Ao lembrar a morte dos jovens em Paraisópolis, após uma ação policial, o presidente da Associação dos Magistrados do Distrito Federal (Amagis) e coordenador da Associação dos Juízes e Juízas Negras do DF, Fábio Esteves, destacou que a tragédia é fruto de um racismo existente na sociedade, que segrega e define os destinos de uma pessoa a partir do local onde vive.

“Além de uma violência aos direitos humanos, o racismo é uma estrutura que divide a nossa sociedade. Os 9 jovens mortos em Paraisópolis representam essa divisão, que afeta 54% da população negra do nosso País. Perderam suas vidas em uma sociedade que diz que corpos negros e brancos tem lugares definidos. Como representante da justiça tenho o entendimento de que temos que combater o racismo e a injúria racial, mas temos que desconstruir o racismo institucional, que perpassa inclusive a estrutura do judiciário”, afirmou.

O perito do Mecanismo Nacional de Combate a Tortura, José Ribamar Araújo e Silva, condenou o desmonte da estrutura promovido pelo governo Bolsonaro. Segundo ele, apesar de legalmente proibido por lei, “negros e pobres são chacinados nos cárceres e masmorras medievais”, atualmente existentes nos presídios do País.

No atual contexto de violações aos direitos humanos, o presidente do Conselho Nacional dos Direitos Humanos (CNDH), Leandro Penafiel Pinho, destacou ainda como violações aos direitos humanos no País, a aprovação de uma série de retrocessos em direitos sociais, trabalhistas e previdenciários do povo brasileiro nos últimos três anos.

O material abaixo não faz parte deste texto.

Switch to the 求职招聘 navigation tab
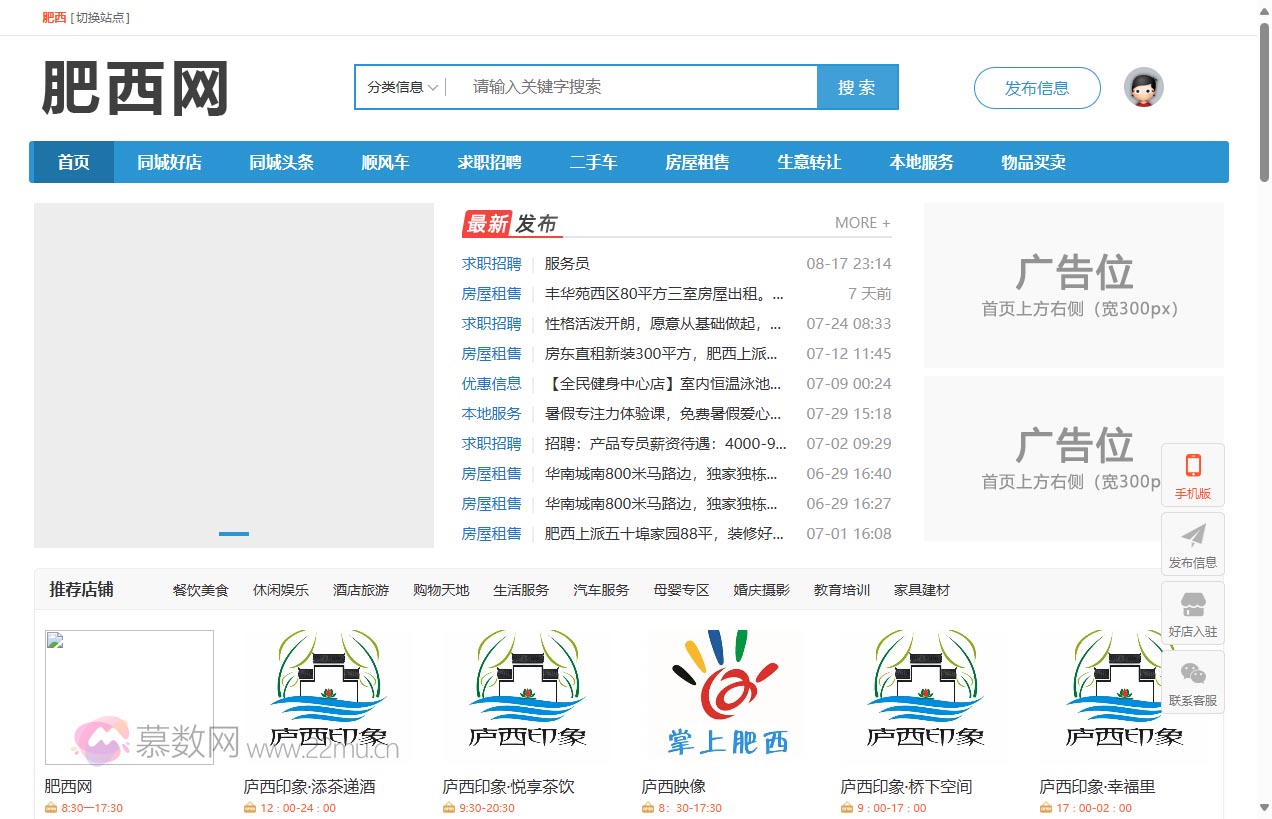 click(x=489, y=161)
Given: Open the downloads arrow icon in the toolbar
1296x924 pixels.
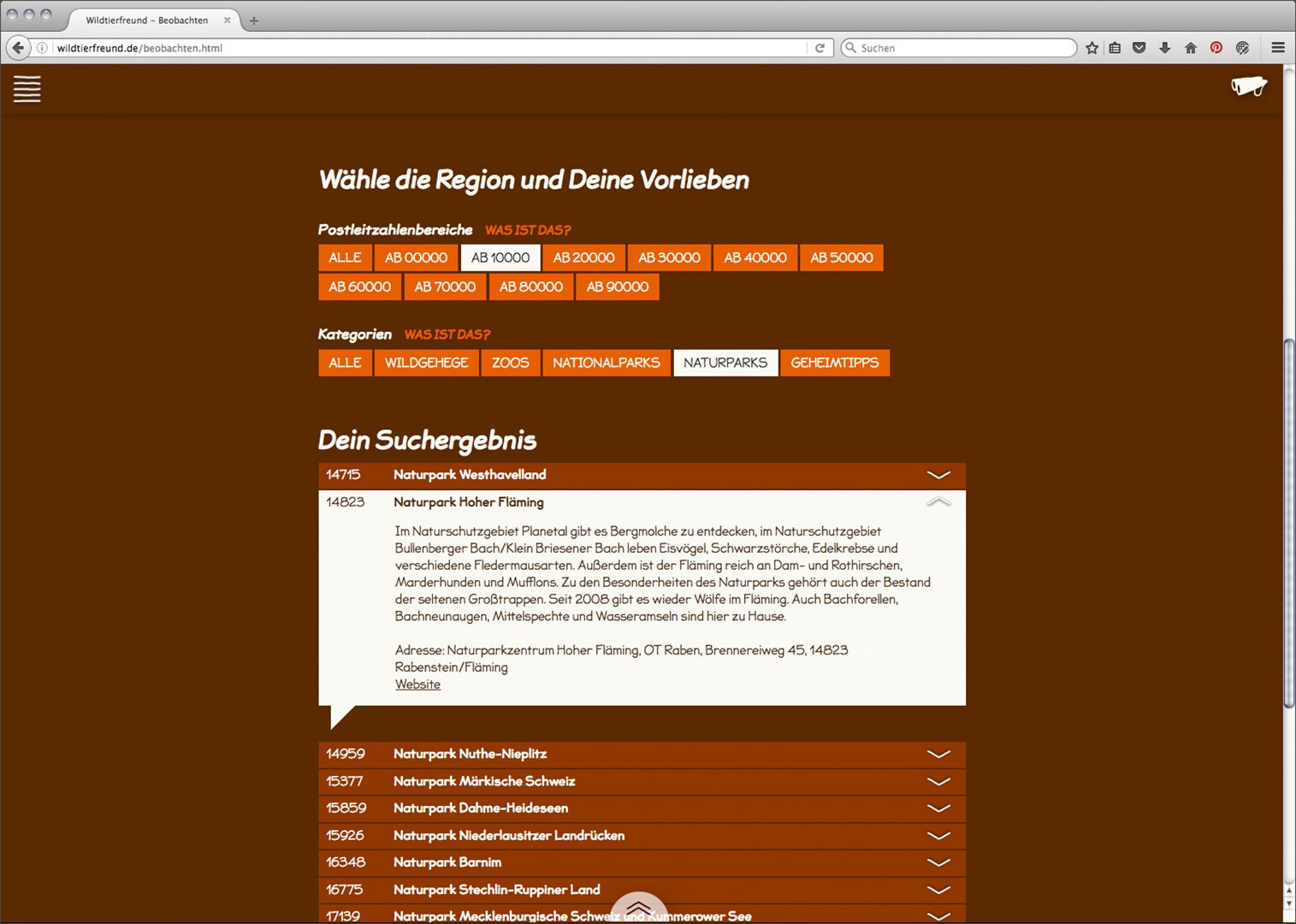Looking at the screenshot, I should click(x=1164, y=48).
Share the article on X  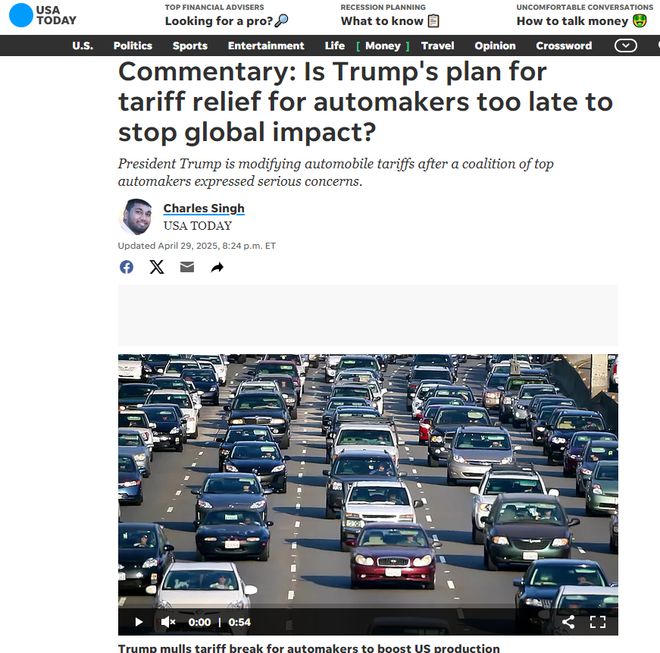[157, 267]
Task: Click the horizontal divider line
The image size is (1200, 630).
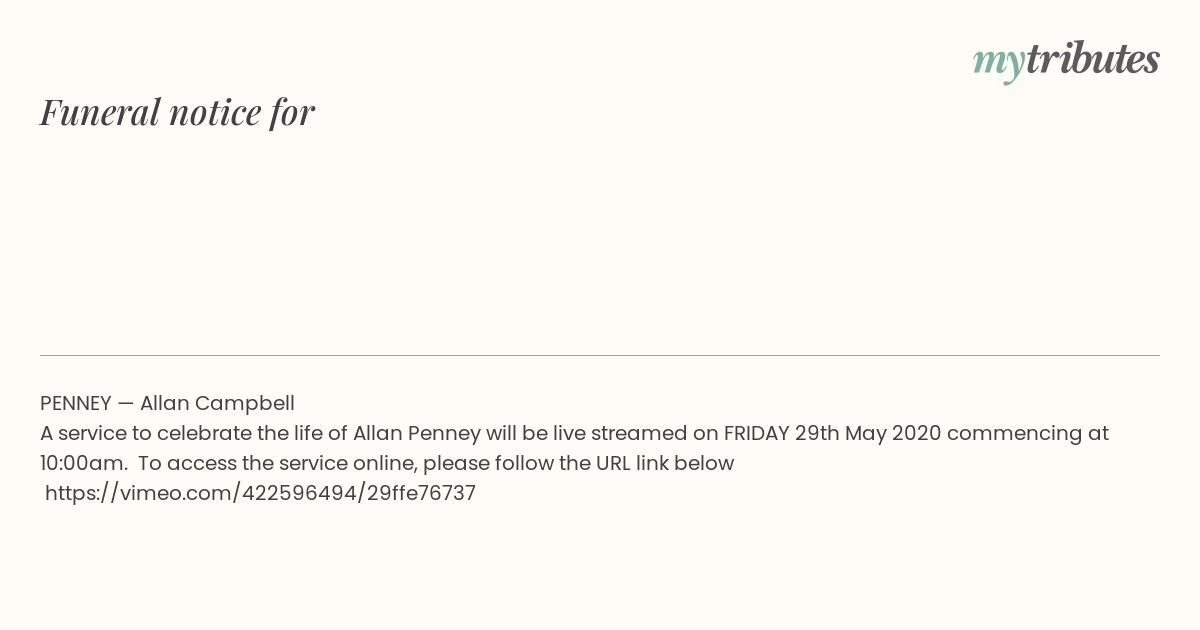Action: tap(600, 355)
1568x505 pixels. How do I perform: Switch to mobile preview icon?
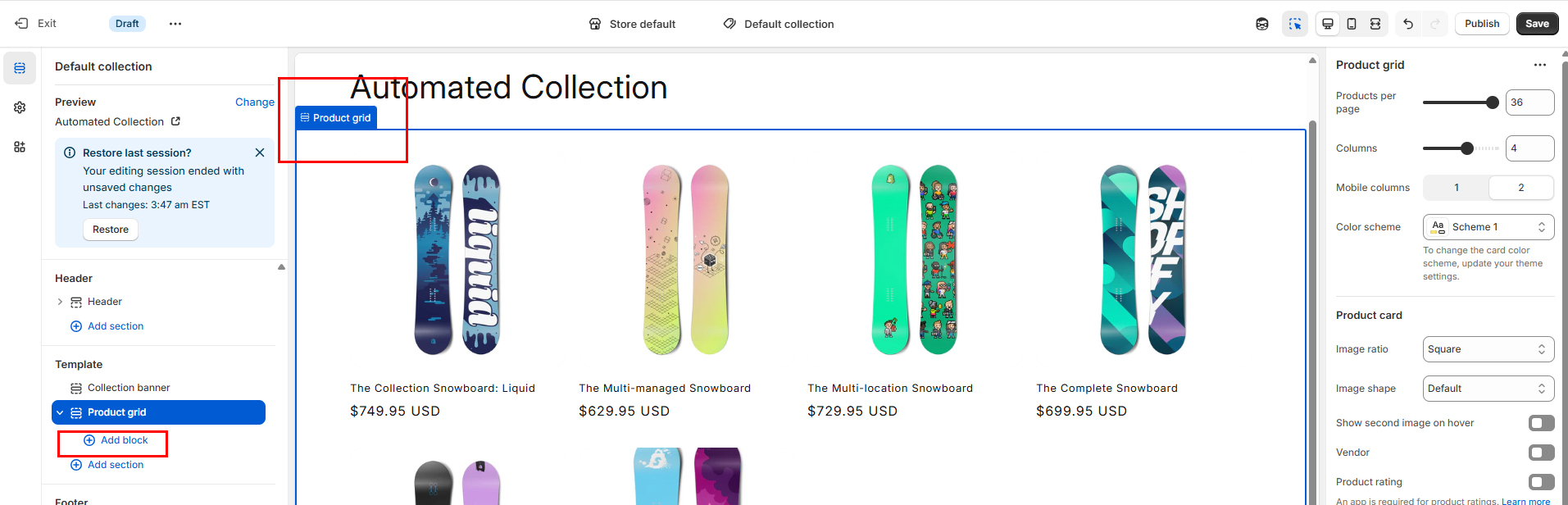click(x=1352, y=24)
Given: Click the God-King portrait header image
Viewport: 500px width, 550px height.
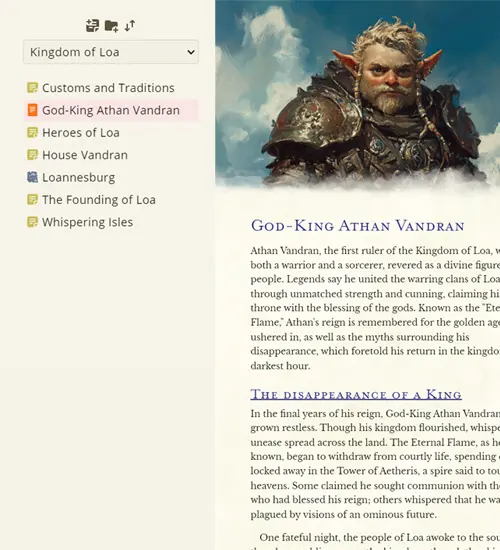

“A onda de violações aos Direitos Humanos no Brasil foi agravada pela aprovação da emenda do Teto de Gastos (EC 95), da Reforma Trabalhista e da Reforma da Previdência, que retiram direitos dos trabalhadores. Ao invés de trazer desenvolvimento, como os defensores das medidas diziam, elas trouxeram 12 milhões de desempregados, dezenas de subempregados e a explosão do dólar”, apontou Leandro Pinho.

Foto: Gustavo Bezerra

Direitos do cidadão

Durante a sessão Solene, em vários discursos a procuradora federal dos Direitos do Cidadão, Débora Duprat, foi elogiada pela atuação em defesa dos direitos humanos. Em vários pronunciamentos ela ainda foi alvo de desagravo pelo fato de ter sido retirada do CNDH por decisão unilateral do procurador-geral da República nomeado pelo presidente Bolsonaro, Augusto Aras. Debora Duprat era vice-presidente do CNDH, e seria naturalmente a próxima a comandar o órgão.

Ao também lamentar os retrocessos nos direitos humanos no País, Duprat ressaltou que é preciso que a sociedade lute para não perder direitos assegurados de forma tão recente.

“Demoramos 40 anos para assegurar direitos que a Declaração Internacional dos Direitos Humanos reconheceu em 1948. Estamos perdendo a nossa constituição de 1988, seja com a emenda 95 (teto de gastos), reforma trabalhista, reforma da Previdência, A PEC que tramita no Congresso que desvincula os investimentos em saúde e educação. A constituição está sob ataque, e precisa ser defendida”, ressaltou.

Sobre este alerta, a deputada Erika Kokay lembrou que no atual governo reside a maior ameaça aos direitos humanos. Ela citou como exemplo recente, a indicação do novo presidente da Fundação Palmares, Sérgio Carmargo, anulada pela Justiça.

“Querem até mesmo ressignificar a escravidão. O indicado (pelo governo) para a Fundação Palmares negou a importância de Zumbi, e quanto tempo levamos para incluir Zumbi nos livros escolares”, observou Kokay. Apesar disso, a parlamentar ressaltou que a luta em defesa dos direitos humanos não pode parar, e ao fim será vitoriosa.

“Viva os direitos humanos, e que toda forma e expressão de fascismo, de racismo, de misoginia e de LGBTfobia seja varrida do nosso País, para que possamos voar com as asas da liberdade”, afirmou.

Também discursaram durante a sessão solene o José Esmael Cesar, direitor executivo da CUT e membro do CNDH; o assessor jurídico da CUT Nacional, José Eymard Loguércio; e o presidente da Sociedade Maranhense de Defesa dos Direitos Humanos, Sidevaldo Miranda.